Merimde Beni-Salam

The site found at Merimde Beni-Salam is the earliest know settlement in Lower Egypt. It was occupied during the predynastic period. Found by German archaeologist, Herman Junker in 1928. It was excavated through 1939. Through carbon dating, the site was discovered to have been occupied between 4880 BC and 4250 BC. Unfortunately, most of Junker’s notes were destroyed in World War II. Eiwanger has conducted more recent studies.

The site found 50km northwest of Cairo, was thought by Junker to be about 160,000sq. m. The site is naturally raised above the level of a flood. The mound of Merimde covers 44 acres. The settlement had been constructed on a natural rise above the inundation, and gradually rose as the town was built upon it’s own debris. It is believed that there were about 5000 occupants at one time at this site. Because the site was occupied for a long time, the progression of house styles and street patterns reflect the growing level of urban organization. Large pits found were understood to be granaries. Some scholars believe that Merimde pooled together surplus crops in some form of a community organization. Besides growing grains, residents of Merimde reared cattle, goats, and pigs. They hunted animals such as antelope. The Nile River gave them an ample supply of fish, shellfish, turtle, and hippopotamus. The pottery found at the site was rather plain and simple in shape. Tools were also found. Those made of stone and flint would have been used for butchery, craftwork, and felling trees. Some scholars believe that the pear shaped flint mace heads were used not for the killing of animals, but for the use on other humans, and believed that Merimde may have been at conflict with a neighboring community.

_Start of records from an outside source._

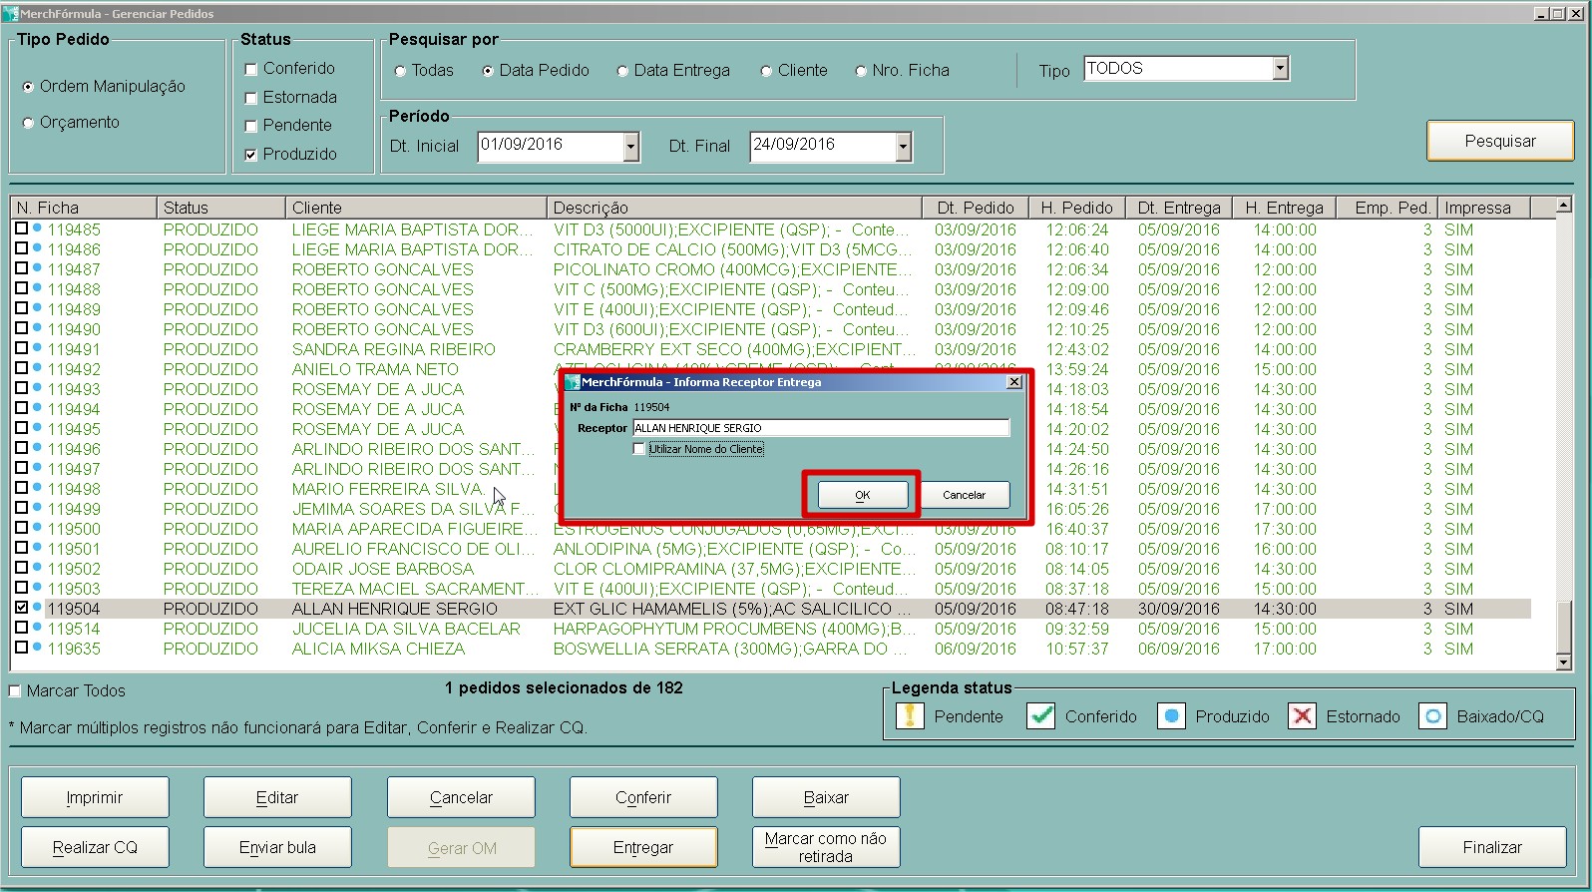The height and width of the screenshot is (892, 1592).
Task: Open the Tipo TODOS dropdown
Action: (1281, 69)
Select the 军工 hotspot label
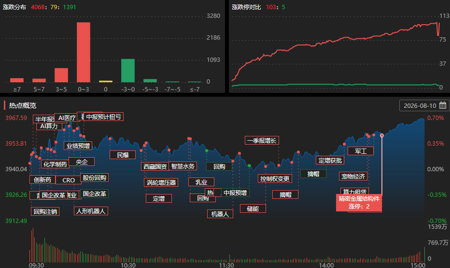 coord(361,151)
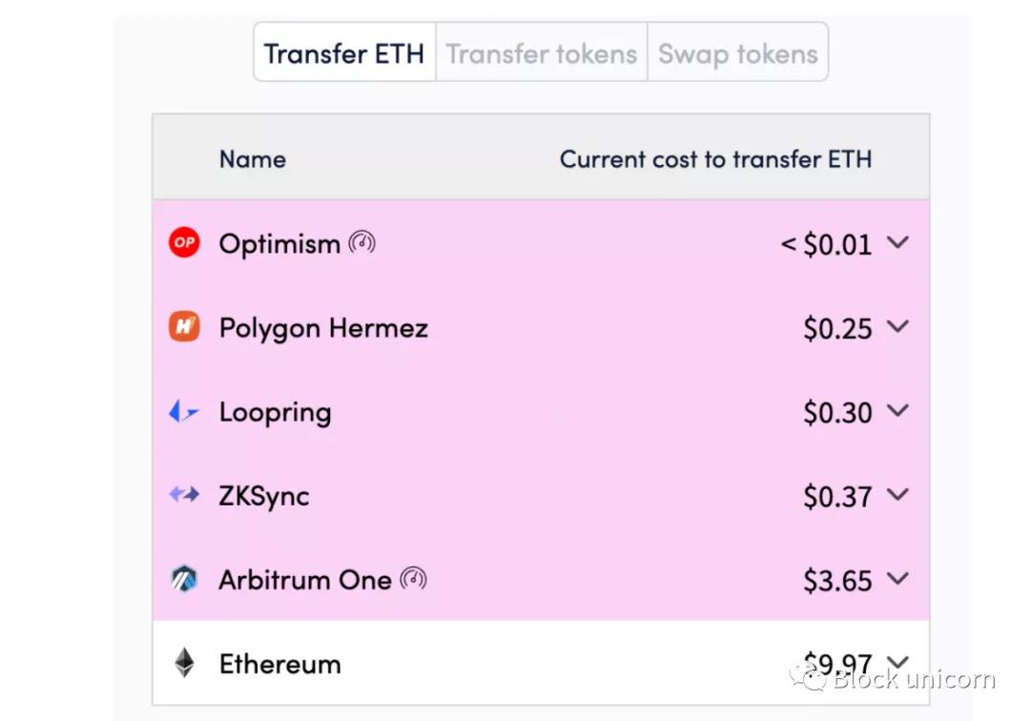Screen dimensions: 1030x721
Task: Click the Loopring network name
Action: click(x=275, y=412)
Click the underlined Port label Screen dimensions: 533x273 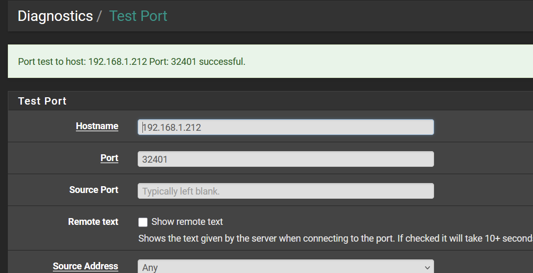click(x=109, y=158)
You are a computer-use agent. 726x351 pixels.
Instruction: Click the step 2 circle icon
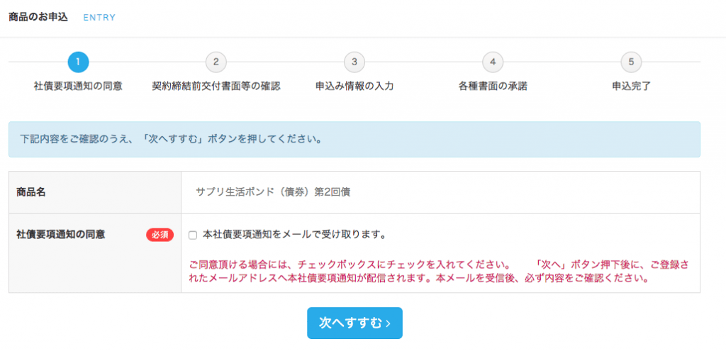tap(216, 62)
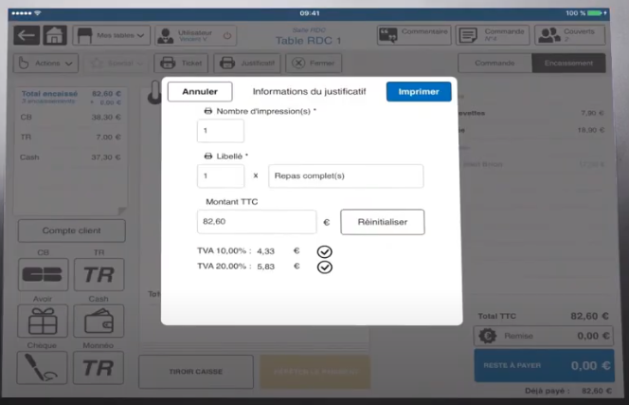The image size is (629, 405).
Task: Select Cash wallet payment icon
Action: point(99,322)
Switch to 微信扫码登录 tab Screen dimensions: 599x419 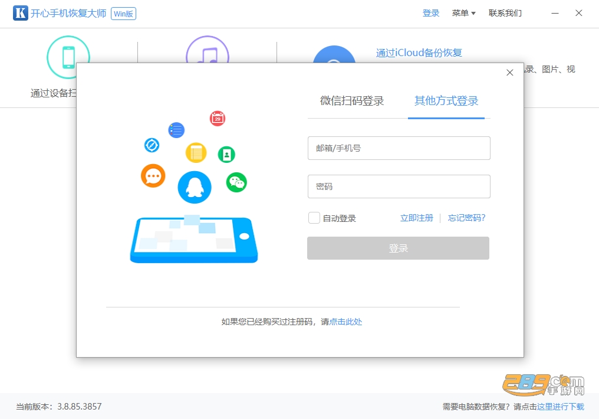tap(352, 101)
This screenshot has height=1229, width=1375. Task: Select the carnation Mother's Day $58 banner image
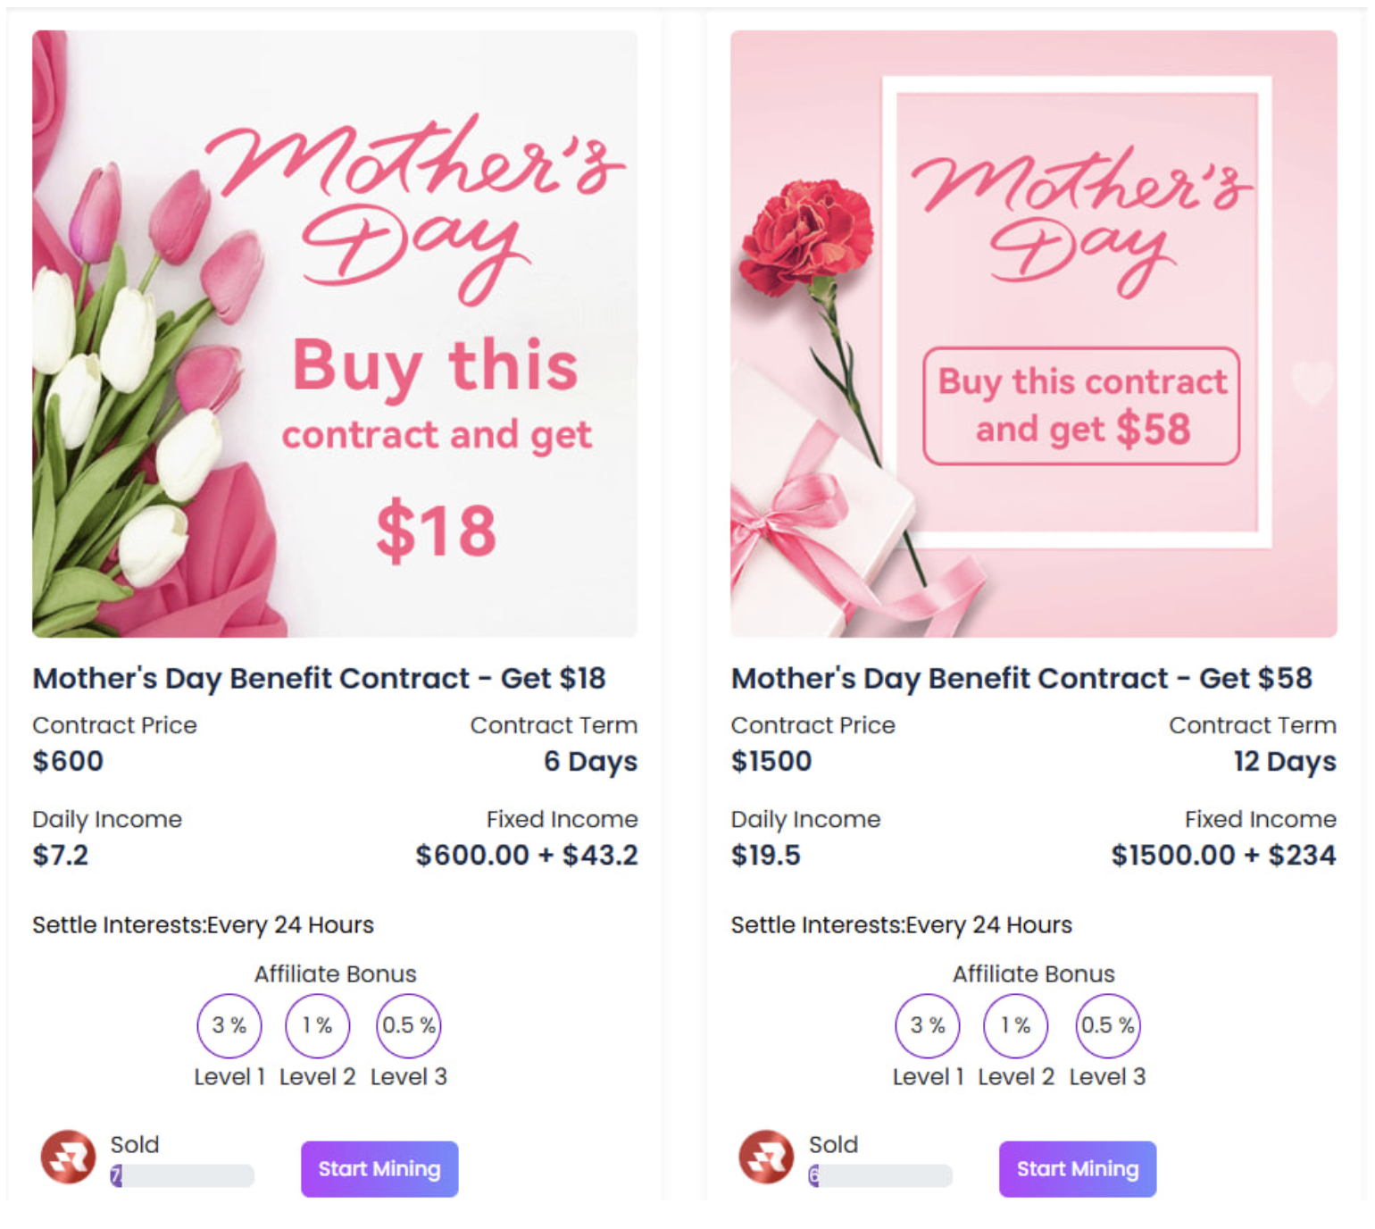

The Merimde funerary culture was quite different than that of other predynastic sites. Instead of interring the dead in large, organized cemeteries, the bodies were buried inside the settlement, mainly in the unoccupied sections of the town. It is impossible to determine if the bodies were buried in the houses while living people were still occupying them. The bodies were buried in shallow oval pits and laid on their sides in a fetal position. The bodies very rarely had grave offerings, apart from the occasional beads, amulets or reed mats.